A recent episode of File on 4, entitled “Treating Stroke: The Doctor’s Dilemma,” discusses the latest on the only clot buster for ischaemic stroke—alteplase—and touches on broader debate that will be familiar to the medical community, but less so to a lay audience.
Alteplase is currently being examined by the Medicines and Healthcare Regulatory Agency (MHRA) after retired consultant Roger Shinton raised concerns about the drug in a letter to The Lancet last summer. More recently, the MRHA panel were offered unpublished data to add to their review of the drug. On 15 June 2015, Roger Shinton, along with three other doctors, wrote to the health secretary Jeremy Hunt, highlighting ongoing concerns about the data.
In the File on 4 programme a doctor describes how the arrival of alteplase gave the medical community “something” to offer people coming through the door with ischaemic stroke. And the frank accounts of patients and their relatives showed that they wanted to try something, rather than to watch and wait.
These patients seemed to need a strong steer from medical staff to help them to make a swift decision in the middle of a medical emergency. How these patients and their relatives retrospectively viewed their decision to take the drug was determined by the outcome for them or their relative. These cases highlighted the need for clear information for doctors to share with patients and their families.
Although guidelines for prescribing the drug may offer a position for patients and doctors to work from, behind their simplicity is a complex picture. US professor David Newman who was interviewed for the programme, describes the evidence on alteplase as a jumble of data. So, two decades after the drug was first trialled, the science remains unsettled.
It was interesting to hear discussions of randomised controlled trial study design, such as baseline imbalance, and blinding, and how they might bias results in favour of the drug in the mainstream media.
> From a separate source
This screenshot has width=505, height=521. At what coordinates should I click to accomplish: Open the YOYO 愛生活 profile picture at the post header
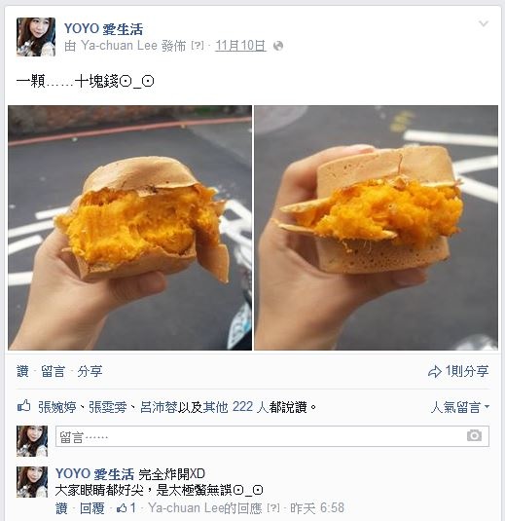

A recent analysis article in The BMJ describes some of the issues mentioned, and concluded that further data analysis was needed to clarify the benefits and harms of the drug.
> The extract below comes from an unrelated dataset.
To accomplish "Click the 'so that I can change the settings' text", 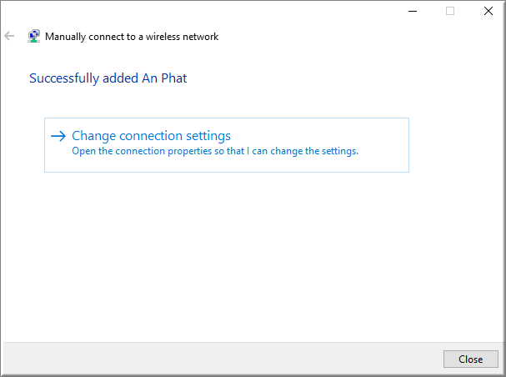I will (x=286, y=151).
Some of those interviewed, such as Professor Peter Sandercock who headed the IST-3 trial into the drug at Edinburgh university, seem confident in the drug. But others, including retired consultant Roger Shinton, called for a greater focus on supporting outcomes, such as mortality, place of residence on discharge, and areas of infarct on CT scan. He has also called for all the data on alteplase to be made available so they can be analysed or reanalysed. Richard Thompson, past president of the Royal College of Physicians, explained that independent statisticians and epidemiologists are needed to interpret the findings of such trials.
Beneath the specifics of the drug were undercurrents of a bigger picture. The programme’s themes, such as overdiagnosis, conflict of interest in research, guideline and regulatory panels, and access to full trial data, may be familiar to doctors and readers of The BMJ, but may be less familiar to the general public. As England’s chief medical officer Dame Sally Davies has called for a review to restore trust in the medical and research community these themes seemed particularly relevant.
Helen Macdonald is the analysis editor, The BMJ.